* _INSTRUCTIONS FOR THE TASK_
Word for word, restate every entry shown below.

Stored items
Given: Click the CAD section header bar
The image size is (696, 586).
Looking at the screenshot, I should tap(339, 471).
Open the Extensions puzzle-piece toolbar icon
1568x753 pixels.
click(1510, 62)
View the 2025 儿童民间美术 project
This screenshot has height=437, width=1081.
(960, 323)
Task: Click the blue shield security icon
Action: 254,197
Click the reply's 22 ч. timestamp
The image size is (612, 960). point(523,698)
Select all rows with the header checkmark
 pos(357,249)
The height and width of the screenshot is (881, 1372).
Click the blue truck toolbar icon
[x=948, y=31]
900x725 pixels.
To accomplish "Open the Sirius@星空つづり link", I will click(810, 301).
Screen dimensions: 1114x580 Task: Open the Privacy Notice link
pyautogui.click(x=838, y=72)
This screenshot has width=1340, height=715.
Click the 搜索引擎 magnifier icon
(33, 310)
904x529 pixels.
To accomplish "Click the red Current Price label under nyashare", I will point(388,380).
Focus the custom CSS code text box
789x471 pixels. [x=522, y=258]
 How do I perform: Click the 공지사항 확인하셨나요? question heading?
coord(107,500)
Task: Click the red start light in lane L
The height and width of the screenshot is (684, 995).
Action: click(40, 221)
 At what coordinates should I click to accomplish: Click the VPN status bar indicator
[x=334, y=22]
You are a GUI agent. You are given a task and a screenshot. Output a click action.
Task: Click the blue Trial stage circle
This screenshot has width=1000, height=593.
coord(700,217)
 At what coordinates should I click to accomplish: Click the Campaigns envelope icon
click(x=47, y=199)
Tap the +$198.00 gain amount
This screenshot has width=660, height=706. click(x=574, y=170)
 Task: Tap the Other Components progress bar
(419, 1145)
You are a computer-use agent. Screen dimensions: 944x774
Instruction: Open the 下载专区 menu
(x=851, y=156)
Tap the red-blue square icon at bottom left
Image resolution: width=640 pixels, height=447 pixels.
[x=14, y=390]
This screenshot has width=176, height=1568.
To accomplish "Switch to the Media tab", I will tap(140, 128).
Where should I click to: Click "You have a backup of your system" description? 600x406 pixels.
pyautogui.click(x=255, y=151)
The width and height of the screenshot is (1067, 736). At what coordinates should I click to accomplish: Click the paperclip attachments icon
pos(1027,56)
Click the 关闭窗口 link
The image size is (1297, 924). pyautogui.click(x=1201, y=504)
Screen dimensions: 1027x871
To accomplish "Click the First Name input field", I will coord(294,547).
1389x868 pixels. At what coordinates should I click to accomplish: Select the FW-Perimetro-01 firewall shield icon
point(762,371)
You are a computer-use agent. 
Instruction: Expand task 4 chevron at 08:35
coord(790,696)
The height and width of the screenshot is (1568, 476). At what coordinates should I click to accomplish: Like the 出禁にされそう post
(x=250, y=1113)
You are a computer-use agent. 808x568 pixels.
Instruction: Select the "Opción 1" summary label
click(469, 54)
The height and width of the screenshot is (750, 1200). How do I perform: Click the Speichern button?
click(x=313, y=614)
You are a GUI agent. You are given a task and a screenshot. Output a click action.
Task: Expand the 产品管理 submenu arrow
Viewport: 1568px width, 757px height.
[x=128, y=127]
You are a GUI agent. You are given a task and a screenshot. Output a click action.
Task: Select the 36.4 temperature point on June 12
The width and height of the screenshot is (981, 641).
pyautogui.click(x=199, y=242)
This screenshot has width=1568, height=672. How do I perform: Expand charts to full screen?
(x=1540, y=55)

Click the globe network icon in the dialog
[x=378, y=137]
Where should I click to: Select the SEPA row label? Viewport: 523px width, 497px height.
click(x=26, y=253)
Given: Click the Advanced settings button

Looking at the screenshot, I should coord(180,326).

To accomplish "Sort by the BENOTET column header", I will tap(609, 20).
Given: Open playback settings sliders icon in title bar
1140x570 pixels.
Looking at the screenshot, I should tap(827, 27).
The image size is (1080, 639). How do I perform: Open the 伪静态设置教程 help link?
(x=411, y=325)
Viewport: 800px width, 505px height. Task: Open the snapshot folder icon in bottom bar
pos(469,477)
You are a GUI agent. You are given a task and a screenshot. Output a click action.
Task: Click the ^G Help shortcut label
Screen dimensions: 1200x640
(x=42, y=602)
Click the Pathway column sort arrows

* _OUTPUT FOR THIS TASK_
Given: Click the CAD section header bar
The image size is (696, 586).
Looking at the screenshot, I should tap(339, 471).
Open the Extensions puzzle-piece toolbar icon
1568x753 pixels.
click(1510, 62)
View the 2025 儿童民间美术 project
This screenshot has height=437, width=1081.
(960, 323)
Task: Click the blue shield security icon
Action: 254,197
Click the reply's 22 ч. timestamp
The image size is (612, 960). point(523,698)
Select all rows with the header checkmark
 pos(357,249)
The height and width of the screenshot is (881, 1372).
Click the blue truck toolbar icon
[x=948, y=31]
900x725 pixels.
To accomplish "Open the Sirius@星空つづり link", I will click(810, 301).
Screen dimensions: 1114x580 Task: Open the Privacy Notice link
pyautogui.click(x=838, y=72)
This screenshot has width=1340, height=715.
Click the 搜索引擎 magnifier icon
(33, 310)
904x529 pixels.
To accomplish "Click the red Current Price label under nyashare", I will point(388,380).
Focus the custom CSS code text box
789x471 pixels. [x=522, y=258]
 How do I perform: Click the 공지사항 확인하셨나요? question heading?
coord(107,500)
Task: Click the red start light in lane L
The height and width of the screenshot is (684, 995).
Action: click(40, 221)
 At what coordinates should I click to accomplish: Click the VPN status bar indicator
[x=334, y=22]
You are a GUI agent. You are given a task and a screenshot. Output a click action.
Task: Click the blue Trial stage circle
This screenshot has width=1000, height=593.
coord(700,217)
 At what coordinates should I click to accomplish: Click the Campaigns envelope icon
click(x=47, y=199)
Tap the +$198.00 gain amount
This screenshot has width=660, height=706. click(x=574, y=170)
 Task: Tap the Other Components progress bar
(419, 1145)
You are a computer-use agent. Screen dimensions: 944x774
Instruction: Open the 下载专区 menu
(x=851, y=156)
Tap the red-blue square icon at bottom left
Image resolution: width=640 pixels, height=447 pixels.
[x=14, y=390]
This screenshot has width=176, height=1568.
To accomplish "Switch to the Media tab", I will tap(140, 128).
Where should I click to: Click "You have a backup of your system" description? 600x406 pixels.
pyautogui.click(x=255, y=151)
The width and height of the screenshot is (1067, 736). At what coordinates should I click to accomplish: Click the paperclip attachments icon
pos(1027,56)
Click the 关闭窗口 link
The image size is (1297, 924). pyautogui.click(x=1201, y=504)
Screen dimensions: 1027x871
To accomplish "Click the First Name input field", I will coord(294,547).
1389x868 pixels. At what coordinates should I click to accomplish: Select the FW-Perimetro-01 firewall shield icon
point(762,371)
You are a computer-use agent. 
Instruction: Expand task 4 chevron at 08:35
coord(790,696)
The height and width of the screenshot is (1568, 476). At what coordinates should I click to accomplish: Like the 出禁にされそう post
(x=250, y=1113)
You are a computer-use agent. 808x568 pixels.
Instruction: Select the "Opción 1" summary label
click(469, 54)
The height and width of the screenshot is (750, 1200). How do I perform: Click the Speichern button?
click(x=313, y=614)
You are a GUI agent. You are given a task and a screenshot. Output a click action.
Task: Expand the 产品管理 submenu arrow
Viewport: 1568px width, 757px height.
[x=128, y=127]
You are a GUI agent. You are given a task and a screenshot. Output a click action.
Task: Select the 36.4 temperature point on June 12
The width and height of the screenshot is (981, 641).
pyautogui.click(x=199, y=242)
This screenshot has width=1568, height=672. How do I perform: Expand charts to full screen?
(x=1540, y=55)

Click the globe network icon in the dialog
[x=378, y=137]
Where should I click to: Select the SEPA row label? Viewport: 523px width, 497px height.
click(x=26, y=253)
Given: Click the Advanced settings button

Looking at the screenshot, I should coord(180,326).

To accomplish "Sort by the BENOTET column header", I will tap(609, 20).
Given: Open playback settings sliders icon in title bar
1140x570 pixels.
Looking at the screenshot, I should tap(827, 27).
The image size is (1080, 639). How do I perform: Open the 伪静态设置教程 help link?
(x=411, y=325)
Viewport: 800px width, 505px height. Task: Open the snapshot folder icon in bottom bar
pos(469,477)
You are a GUI agent. You are given a task and a screenshot. Output a click action.
Task: Click the ^G Help shortcut label
Screen dimensions: 1200x640
(x=42, y=602)
Click the Pathway column sort arrows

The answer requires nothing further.